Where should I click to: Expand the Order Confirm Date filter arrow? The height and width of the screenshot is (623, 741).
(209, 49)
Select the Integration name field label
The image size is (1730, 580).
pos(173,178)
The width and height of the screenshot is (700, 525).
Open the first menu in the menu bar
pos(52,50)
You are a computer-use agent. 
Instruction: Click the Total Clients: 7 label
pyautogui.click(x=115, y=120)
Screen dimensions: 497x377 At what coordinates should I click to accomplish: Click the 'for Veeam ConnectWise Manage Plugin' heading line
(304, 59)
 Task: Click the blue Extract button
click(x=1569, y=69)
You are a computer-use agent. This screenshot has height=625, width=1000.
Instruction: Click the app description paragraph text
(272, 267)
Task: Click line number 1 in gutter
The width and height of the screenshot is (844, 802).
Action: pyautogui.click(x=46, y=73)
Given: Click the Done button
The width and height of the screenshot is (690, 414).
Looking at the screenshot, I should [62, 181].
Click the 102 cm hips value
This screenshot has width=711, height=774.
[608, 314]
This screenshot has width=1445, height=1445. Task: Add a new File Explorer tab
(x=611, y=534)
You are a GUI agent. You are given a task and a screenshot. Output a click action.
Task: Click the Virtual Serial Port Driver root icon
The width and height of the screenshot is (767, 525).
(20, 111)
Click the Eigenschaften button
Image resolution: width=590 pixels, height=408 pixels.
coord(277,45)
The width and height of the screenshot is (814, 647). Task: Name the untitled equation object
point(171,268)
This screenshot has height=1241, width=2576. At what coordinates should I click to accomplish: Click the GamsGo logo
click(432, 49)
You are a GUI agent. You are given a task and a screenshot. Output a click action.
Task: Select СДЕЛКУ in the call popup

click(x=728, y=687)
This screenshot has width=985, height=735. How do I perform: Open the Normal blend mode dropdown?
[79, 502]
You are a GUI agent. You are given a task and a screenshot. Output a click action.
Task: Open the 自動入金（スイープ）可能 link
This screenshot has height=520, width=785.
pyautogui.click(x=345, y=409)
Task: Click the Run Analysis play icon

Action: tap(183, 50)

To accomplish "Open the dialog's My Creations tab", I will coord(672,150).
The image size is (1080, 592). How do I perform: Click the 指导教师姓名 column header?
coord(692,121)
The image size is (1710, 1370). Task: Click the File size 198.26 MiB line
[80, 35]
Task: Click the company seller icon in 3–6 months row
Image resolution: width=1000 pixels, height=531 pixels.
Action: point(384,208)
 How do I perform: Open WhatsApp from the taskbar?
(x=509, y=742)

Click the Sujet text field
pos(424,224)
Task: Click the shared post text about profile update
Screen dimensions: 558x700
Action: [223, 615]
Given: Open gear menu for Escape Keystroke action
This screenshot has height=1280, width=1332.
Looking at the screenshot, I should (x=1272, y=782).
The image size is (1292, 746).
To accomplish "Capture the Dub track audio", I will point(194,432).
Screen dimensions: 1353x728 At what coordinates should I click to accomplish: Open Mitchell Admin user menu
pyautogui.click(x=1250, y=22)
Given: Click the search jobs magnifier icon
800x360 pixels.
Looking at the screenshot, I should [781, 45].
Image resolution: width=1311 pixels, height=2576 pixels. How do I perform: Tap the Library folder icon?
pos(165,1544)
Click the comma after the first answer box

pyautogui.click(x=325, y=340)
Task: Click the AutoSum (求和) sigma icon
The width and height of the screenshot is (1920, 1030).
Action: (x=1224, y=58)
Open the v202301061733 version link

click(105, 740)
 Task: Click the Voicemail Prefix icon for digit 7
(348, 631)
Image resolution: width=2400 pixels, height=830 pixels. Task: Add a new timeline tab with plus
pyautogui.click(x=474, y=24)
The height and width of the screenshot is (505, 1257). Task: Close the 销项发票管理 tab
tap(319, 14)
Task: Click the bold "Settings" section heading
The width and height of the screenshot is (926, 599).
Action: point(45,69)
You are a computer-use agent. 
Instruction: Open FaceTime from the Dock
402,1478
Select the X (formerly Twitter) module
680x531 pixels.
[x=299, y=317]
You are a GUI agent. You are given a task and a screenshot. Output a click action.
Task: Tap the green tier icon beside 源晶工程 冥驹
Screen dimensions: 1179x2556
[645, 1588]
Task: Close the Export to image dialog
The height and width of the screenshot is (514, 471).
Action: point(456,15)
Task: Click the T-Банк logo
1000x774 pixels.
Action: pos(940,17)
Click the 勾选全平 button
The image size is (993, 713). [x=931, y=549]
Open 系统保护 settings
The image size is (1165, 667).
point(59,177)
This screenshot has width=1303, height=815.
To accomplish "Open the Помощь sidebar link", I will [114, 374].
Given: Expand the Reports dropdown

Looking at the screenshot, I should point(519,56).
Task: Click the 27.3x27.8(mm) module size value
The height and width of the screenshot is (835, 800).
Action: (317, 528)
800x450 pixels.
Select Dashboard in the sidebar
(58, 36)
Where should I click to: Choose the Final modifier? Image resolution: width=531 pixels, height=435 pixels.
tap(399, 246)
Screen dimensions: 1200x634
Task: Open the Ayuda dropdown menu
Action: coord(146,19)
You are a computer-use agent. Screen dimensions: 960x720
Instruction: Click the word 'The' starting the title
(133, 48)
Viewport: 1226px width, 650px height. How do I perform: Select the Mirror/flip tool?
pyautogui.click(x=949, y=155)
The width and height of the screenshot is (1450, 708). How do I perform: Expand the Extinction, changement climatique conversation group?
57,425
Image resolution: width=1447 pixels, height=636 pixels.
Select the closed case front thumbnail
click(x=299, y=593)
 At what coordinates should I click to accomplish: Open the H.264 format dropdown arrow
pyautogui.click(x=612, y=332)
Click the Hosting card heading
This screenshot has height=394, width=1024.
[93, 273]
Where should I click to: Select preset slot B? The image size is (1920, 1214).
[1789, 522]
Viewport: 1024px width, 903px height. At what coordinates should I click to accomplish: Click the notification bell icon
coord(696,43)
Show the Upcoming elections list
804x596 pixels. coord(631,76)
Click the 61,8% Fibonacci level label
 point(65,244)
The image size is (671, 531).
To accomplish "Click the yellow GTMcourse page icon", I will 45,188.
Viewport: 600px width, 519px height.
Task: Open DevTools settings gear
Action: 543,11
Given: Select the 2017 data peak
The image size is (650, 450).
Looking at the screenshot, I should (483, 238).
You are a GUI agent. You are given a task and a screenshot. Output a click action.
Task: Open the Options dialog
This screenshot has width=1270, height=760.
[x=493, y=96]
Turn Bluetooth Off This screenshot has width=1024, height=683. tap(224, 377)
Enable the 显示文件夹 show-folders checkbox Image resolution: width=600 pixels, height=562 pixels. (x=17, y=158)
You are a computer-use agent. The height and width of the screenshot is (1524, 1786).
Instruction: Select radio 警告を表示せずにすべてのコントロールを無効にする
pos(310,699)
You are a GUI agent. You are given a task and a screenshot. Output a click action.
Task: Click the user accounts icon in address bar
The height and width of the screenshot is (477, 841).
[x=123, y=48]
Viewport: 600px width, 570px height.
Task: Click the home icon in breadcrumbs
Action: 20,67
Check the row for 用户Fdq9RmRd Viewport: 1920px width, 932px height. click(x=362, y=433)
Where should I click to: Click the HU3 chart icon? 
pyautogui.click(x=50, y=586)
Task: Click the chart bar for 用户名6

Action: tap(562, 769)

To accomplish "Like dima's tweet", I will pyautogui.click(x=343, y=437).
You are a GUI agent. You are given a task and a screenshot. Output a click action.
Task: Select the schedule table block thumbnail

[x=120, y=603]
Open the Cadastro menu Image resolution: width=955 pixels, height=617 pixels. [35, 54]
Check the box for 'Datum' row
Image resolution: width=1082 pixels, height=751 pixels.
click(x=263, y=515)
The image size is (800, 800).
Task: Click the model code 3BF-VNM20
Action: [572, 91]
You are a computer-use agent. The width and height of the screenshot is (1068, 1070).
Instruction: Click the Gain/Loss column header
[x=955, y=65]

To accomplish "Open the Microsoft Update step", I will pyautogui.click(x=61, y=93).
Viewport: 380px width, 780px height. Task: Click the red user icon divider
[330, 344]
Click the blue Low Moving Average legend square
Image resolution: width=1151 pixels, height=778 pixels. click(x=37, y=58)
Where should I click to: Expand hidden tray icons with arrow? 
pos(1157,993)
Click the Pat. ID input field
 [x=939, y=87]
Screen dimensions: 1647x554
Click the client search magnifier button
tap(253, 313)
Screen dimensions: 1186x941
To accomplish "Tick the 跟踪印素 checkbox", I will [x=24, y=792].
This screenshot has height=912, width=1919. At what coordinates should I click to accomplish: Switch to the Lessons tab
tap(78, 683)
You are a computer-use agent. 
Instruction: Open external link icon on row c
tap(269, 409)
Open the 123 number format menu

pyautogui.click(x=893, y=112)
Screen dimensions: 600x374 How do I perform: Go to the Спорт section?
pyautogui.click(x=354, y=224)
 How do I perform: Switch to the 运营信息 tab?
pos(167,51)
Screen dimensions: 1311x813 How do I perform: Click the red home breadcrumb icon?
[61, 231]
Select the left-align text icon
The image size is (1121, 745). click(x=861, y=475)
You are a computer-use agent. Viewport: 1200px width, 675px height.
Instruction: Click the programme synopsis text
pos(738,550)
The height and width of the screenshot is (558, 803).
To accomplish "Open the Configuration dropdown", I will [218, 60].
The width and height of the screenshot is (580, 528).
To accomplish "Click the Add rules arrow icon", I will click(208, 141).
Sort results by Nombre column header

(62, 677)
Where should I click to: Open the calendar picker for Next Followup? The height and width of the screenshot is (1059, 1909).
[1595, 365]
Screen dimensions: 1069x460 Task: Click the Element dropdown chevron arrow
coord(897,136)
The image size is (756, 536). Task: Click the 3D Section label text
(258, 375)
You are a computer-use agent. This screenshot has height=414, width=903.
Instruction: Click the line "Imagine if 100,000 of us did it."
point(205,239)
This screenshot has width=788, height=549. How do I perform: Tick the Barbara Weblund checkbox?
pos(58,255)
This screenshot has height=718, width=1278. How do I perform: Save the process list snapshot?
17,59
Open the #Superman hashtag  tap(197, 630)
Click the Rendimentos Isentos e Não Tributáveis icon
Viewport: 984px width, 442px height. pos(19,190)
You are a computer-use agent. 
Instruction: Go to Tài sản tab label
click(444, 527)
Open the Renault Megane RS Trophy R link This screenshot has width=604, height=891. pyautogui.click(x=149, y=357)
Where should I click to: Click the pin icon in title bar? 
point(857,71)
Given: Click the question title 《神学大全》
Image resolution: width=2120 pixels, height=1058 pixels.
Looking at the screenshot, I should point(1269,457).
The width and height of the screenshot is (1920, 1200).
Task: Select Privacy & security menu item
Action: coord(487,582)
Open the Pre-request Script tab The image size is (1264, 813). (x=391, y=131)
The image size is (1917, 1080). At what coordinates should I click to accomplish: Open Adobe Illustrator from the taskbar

**AIM OF THE TASK:** Tally the lines of the data that hold the string "module". Answer with the number and nothing more.

**SOLUTION:** 2